Cold exposure was everywhere in 2023. The hype significantly outpaced the evidence in most popular coverage. Here’s what the research actually supports.

What the Evidence Shows

Mood and mental alertness: The strongest, most consistent finding. Cold exposure triggers norepinephrine release up to 300% above baseline, sustained for several hours. The subjective improvement in mood, alertness, and resilience following cold exposure is real and mechanistically well-supported. This is the primary benefit worth pursuing.

Recovery: More nuanced than popular coverage suggests. Cold after resistance training reduces acute muscle soreness — but also blunts the inflammatory response that drives muscle adaptation. Multiple studies show regular post-training cold immersion reduces long-term strength and hypertrophy gains. For dads training for performance, immediate post-workout cold may be counterproductive. For dads managing soreness that impairs daily function, the trade-off may be worth it.

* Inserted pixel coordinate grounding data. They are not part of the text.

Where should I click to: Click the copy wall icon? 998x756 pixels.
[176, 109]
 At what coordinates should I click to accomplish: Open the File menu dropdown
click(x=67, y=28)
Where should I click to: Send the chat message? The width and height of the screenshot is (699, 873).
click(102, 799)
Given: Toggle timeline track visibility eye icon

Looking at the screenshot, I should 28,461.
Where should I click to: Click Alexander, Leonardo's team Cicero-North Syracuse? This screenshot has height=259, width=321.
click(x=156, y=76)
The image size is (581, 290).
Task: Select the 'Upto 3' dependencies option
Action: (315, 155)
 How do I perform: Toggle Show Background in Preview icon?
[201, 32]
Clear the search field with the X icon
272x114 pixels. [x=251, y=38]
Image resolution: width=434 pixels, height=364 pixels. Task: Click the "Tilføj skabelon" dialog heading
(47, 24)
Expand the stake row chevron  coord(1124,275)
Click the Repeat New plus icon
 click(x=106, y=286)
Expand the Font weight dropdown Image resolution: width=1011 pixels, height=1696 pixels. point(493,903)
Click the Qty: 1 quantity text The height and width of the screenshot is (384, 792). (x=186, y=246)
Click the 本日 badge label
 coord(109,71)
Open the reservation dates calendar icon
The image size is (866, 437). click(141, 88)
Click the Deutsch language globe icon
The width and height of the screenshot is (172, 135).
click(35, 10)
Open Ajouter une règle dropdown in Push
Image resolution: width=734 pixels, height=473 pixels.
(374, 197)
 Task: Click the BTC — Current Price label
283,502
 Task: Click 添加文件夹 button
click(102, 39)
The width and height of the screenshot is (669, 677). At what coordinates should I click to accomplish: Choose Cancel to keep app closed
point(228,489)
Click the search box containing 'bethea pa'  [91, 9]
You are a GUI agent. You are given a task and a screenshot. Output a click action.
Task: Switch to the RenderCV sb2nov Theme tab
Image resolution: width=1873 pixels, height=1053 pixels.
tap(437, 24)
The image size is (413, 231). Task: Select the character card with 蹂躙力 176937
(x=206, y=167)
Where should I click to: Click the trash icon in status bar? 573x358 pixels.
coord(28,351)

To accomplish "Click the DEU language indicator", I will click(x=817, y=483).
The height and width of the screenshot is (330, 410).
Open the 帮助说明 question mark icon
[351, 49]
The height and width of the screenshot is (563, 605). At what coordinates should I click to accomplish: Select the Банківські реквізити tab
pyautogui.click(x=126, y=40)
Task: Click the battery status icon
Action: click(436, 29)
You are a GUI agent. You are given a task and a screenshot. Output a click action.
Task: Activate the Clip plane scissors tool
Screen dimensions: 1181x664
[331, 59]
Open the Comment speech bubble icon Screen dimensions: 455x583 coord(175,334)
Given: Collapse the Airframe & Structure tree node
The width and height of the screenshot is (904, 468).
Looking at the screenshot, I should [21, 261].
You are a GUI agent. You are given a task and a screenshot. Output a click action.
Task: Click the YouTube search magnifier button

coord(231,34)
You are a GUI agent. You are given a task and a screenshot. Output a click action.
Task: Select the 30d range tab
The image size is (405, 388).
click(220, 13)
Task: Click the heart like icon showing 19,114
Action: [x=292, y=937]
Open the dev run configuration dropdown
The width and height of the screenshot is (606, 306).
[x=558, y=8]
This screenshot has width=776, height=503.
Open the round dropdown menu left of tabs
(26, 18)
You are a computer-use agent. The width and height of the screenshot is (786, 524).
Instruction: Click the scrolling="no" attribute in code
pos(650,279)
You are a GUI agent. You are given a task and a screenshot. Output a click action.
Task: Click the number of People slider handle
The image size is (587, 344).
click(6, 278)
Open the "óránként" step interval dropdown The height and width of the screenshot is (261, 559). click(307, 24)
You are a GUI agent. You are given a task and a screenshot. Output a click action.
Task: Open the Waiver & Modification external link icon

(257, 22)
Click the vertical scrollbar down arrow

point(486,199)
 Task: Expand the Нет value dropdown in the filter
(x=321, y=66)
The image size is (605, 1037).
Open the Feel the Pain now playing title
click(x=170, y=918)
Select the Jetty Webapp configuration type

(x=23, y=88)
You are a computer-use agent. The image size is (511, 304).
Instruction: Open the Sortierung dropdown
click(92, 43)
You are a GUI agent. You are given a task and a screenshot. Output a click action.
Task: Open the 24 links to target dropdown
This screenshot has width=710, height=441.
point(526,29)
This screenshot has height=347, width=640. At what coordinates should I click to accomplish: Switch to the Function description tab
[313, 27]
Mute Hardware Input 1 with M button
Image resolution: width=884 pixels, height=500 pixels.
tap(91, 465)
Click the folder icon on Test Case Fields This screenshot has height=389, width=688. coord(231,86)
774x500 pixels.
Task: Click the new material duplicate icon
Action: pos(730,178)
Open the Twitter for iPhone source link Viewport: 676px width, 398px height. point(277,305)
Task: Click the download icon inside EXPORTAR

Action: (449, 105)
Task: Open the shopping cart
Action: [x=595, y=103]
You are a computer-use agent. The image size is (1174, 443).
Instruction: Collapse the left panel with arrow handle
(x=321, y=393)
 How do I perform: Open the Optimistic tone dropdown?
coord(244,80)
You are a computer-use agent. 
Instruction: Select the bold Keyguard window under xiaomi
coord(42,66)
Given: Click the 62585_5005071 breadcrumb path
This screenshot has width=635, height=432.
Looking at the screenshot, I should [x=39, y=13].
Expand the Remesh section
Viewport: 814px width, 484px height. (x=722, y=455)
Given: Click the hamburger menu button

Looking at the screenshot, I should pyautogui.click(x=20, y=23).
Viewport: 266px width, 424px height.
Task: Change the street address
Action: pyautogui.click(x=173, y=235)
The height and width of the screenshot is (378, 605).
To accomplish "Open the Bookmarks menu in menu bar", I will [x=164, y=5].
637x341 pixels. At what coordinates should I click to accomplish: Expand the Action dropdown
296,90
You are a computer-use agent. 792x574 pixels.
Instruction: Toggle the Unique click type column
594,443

Metabolism: The brown fat activation argument for cold-driven fat loss is real but overstated. Caloric expenditure from cold exposure is modest and unlikely to meaningfully drive body composition change on its own.

Immune function: Some evidence for modest benefit with regular cold exposure. Not dramatic or reliable enough to be a primary reason to start.

The Protocol That Works

Cold shower: End your morning shower with 60–90 seconds of the coldest available water. Captures the primary mood benefit, costs nothing, requires no equipment. The willpower barrier is real; the time barrier is not.

Cold plunge: 2–3 minutes at 50–59°F, three to four times per week. Temperature matters more than duration. Avoid within four hours of a resistance training session if strength is your goal.

What to Skip

The $5,000 cold plunge tub is a luxury, not a prerequisite. A chest freezer with water and ice accomplishes the same physiological effect for under $200. A cold shower accomplishes 80% of the benefit for $0.

Protocol matters. Equipment doesn’t.

The Dad Version

Take your normal shower. Switch to full cold for 90 seconds before stepping out. The first five seconds are the hardest. After a week, it’s automatic. After two weeks, you notice the days you skip it.

Run this for two weeks and evaluate whether the evidence matches your personal experience before deciding whether to invest in anything more elaborate.